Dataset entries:
Segment Open
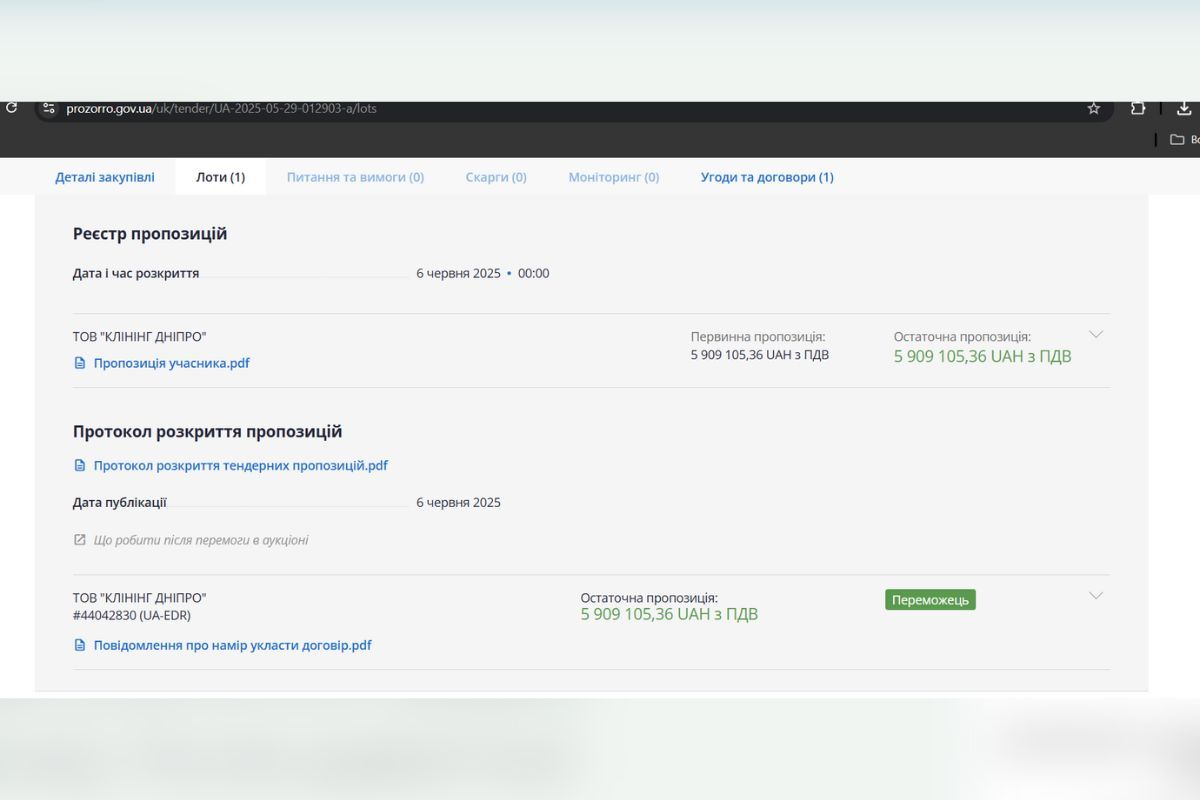Click the external-link icon before Що робити після перемоги
The height and width of the screenshot is (800, 1200).
pos(80,540)
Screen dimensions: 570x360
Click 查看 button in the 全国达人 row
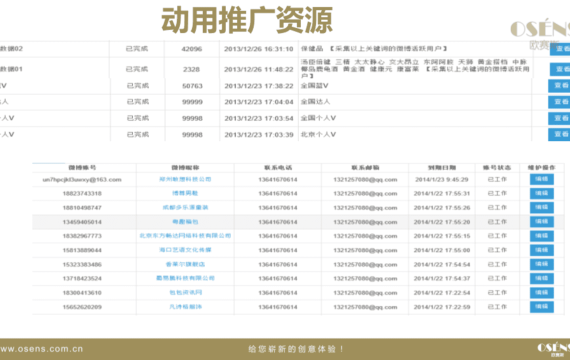(x=559, y=102)
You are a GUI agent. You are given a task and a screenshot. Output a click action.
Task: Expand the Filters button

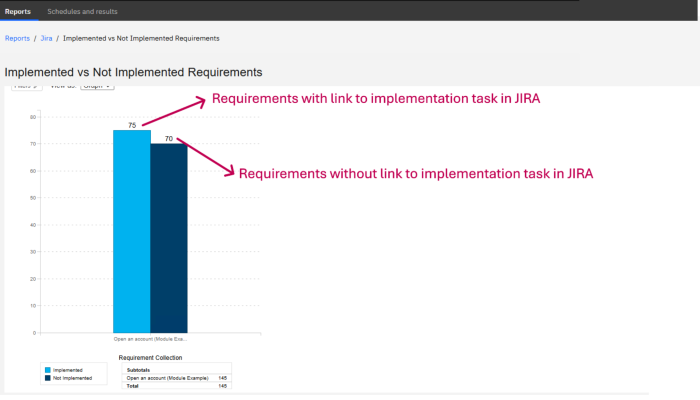point(25,87)
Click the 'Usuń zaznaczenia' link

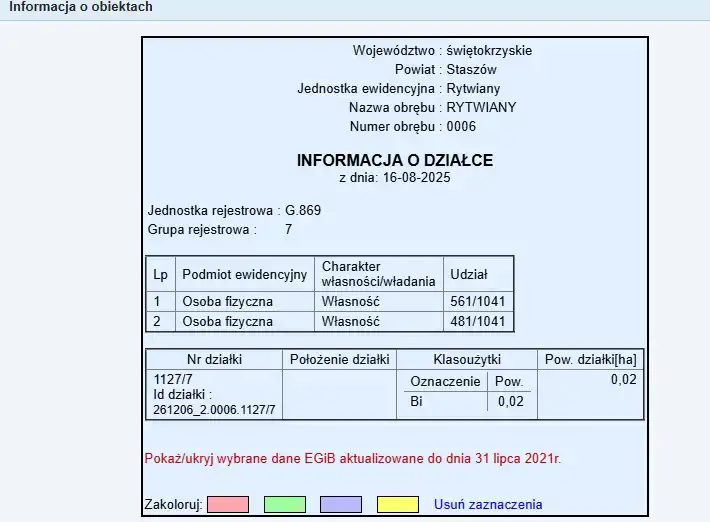point(487,505)
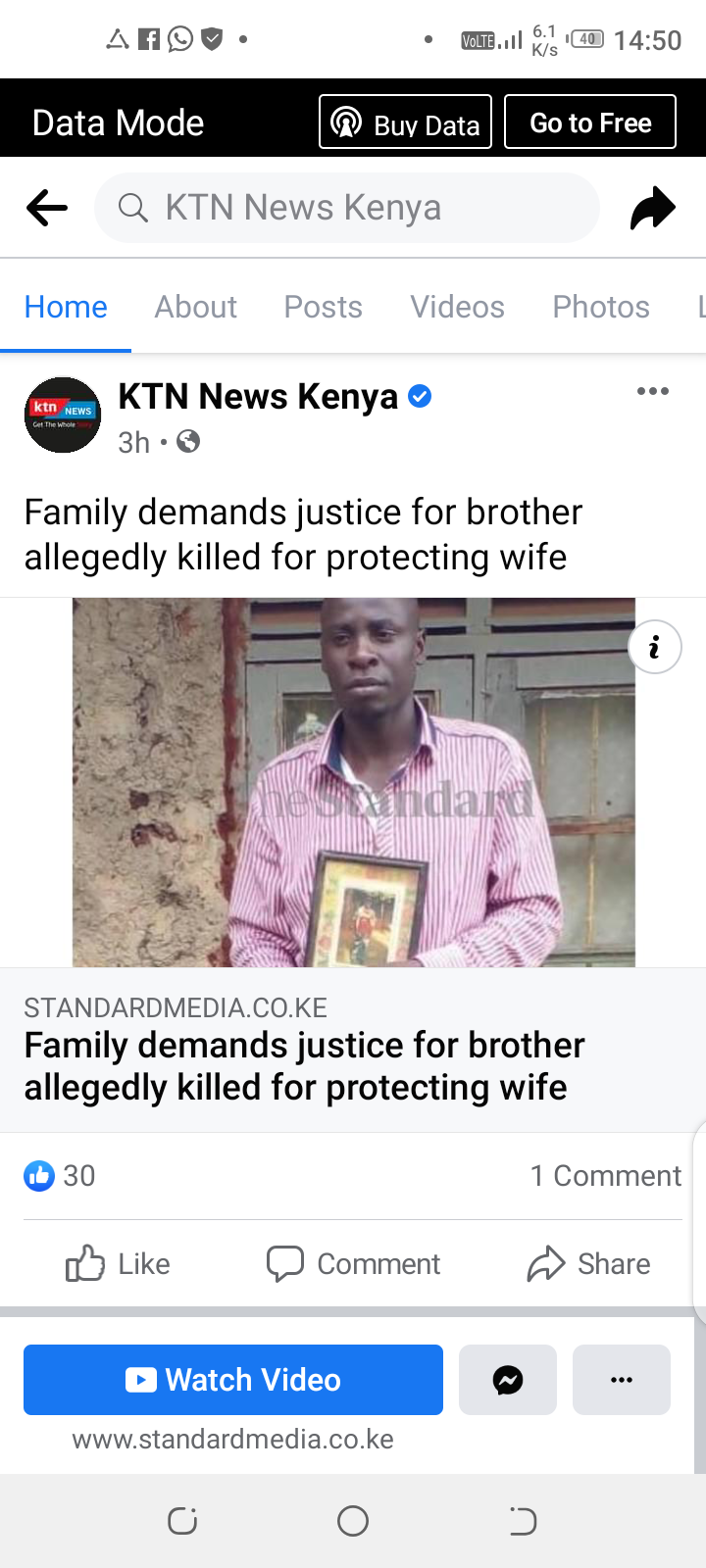Open the Photos tab

[x=601, y=307]
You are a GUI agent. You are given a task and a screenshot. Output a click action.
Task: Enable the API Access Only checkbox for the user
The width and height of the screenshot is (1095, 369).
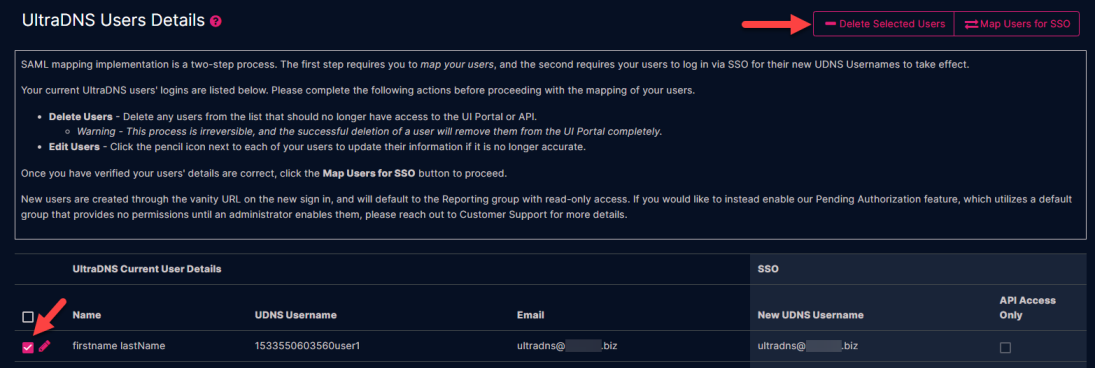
Segment Closed
Exercise aim
If pictures appear, drop them, and retype exactly the lines from the "Task: Enable the" line through the last line of the data above.

Response to this exercise
Task: Enable the API Access Only checkbox for the user
The width and height of the screenshot is (1095, 369).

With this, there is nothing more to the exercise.